Your answer should be the full listing, copied word for word.

▽

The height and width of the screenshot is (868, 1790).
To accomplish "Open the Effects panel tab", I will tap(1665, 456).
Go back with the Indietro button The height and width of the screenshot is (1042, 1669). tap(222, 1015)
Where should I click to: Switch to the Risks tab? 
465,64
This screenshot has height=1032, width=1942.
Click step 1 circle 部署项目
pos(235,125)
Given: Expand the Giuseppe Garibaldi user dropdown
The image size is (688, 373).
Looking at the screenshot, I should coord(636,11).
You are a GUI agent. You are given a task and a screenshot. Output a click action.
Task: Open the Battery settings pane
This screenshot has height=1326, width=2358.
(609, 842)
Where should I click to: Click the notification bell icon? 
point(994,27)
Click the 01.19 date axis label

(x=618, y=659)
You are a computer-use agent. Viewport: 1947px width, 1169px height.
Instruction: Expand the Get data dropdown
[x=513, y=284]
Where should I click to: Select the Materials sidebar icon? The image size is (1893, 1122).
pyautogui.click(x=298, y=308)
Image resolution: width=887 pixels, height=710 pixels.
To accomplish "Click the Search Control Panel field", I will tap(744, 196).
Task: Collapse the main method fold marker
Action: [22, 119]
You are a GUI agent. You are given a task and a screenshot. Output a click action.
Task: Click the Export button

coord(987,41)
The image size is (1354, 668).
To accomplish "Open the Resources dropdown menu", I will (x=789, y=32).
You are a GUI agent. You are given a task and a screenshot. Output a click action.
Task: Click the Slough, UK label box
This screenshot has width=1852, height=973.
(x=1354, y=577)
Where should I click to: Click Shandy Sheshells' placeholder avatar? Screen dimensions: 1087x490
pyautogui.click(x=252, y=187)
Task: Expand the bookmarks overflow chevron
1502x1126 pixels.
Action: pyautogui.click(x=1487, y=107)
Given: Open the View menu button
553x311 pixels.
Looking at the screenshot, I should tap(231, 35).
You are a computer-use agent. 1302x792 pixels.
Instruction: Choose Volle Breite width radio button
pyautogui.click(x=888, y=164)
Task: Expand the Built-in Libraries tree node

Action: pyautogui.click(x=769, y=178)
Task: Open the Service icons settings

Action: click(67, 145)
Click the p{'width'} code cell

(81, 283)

△

_Solution to the exercise_:
The height and width of the screenshot is (868, 1790).
To accomplish "Open the Effects panel tab", I will tap(1665, 456).
Go back with the Indietro button The height and width of the screenshot is (1042, 1669). tap(222, 1015)
Where should I click to: Switch to the Risks tab? 
465,64
This screenshot has height=1032, width=1942.
Click step 1 circle 部署项目
pos(235,125)
Given: Expand the Giuseppe Garibaldi user dropdown
The image size is (688, 373).
Looking at the screenshot, I should coord(636,11).
You are a GUI agent. You are given a task and a screenshot. Output a click action.
Task: Open the Battery settings pane
This screenshot has height=1326, width=2358.
(609, 842)
Where should I click to: Click the notification bell icon? 
point(994,27)
Click the 01.19 date axis label

(x=618, y=659)
You are a computer-use agent. Viewport: 1947px width, 1169px height.
Instruction: Expand the Get data dropdown
[x=513, y=284]
Where should I click to: Select the Materials sidebar icon? The image size is (1893, 1122).
pyautogui.click(x=298, y=308)
Image resolution: width=887 pixels, height=710 pixels.
To accomplish "Click the Search Control Panel field", I will tap(744, 196).
Task: Collapse the main method fold marker
Action: [22, 119]
You are a GUI agent. You are given a task and a screenshot. Output a click action.
Task: Click the Export button

coord(987,41)
The image size is (1354, 668).
To accomplish "Open the Resources dropdown menu", I will (x=789, y=32).
You are a GUI agent. You are given a task and a screenshot. Output a click action.
Task: Click the Slough, UK label box
This screenshot has width=1852, height=973.
(x=1354, y=577)
Where should I click to: Click Shandy Sheshells' placeholder avatar? Screen dimensions: 1087x490
pyautogui.click(x=252, y=187)
Task: Expand the bookmarks overflow chevron
1502x1126 pixels.
Action: pyautogui.click(x=1487, y=107)
Given: Open the View menu button
553x311 pixels.
Looking at the screenshot, I should tap(231, 35).
You are a computer-use agent. 1302x792 pixels.
Instruction: Choose Volle Breite width radio button
pyautogui.click(x=888, y=164)
Task: Expand the Built-in Libraries tree node

Action: pyautogui.click(x=769, y=178)
Task: Open the Service icons settings

Action: click(67, 145)
Click the p{'width'} code cell

(81, 283)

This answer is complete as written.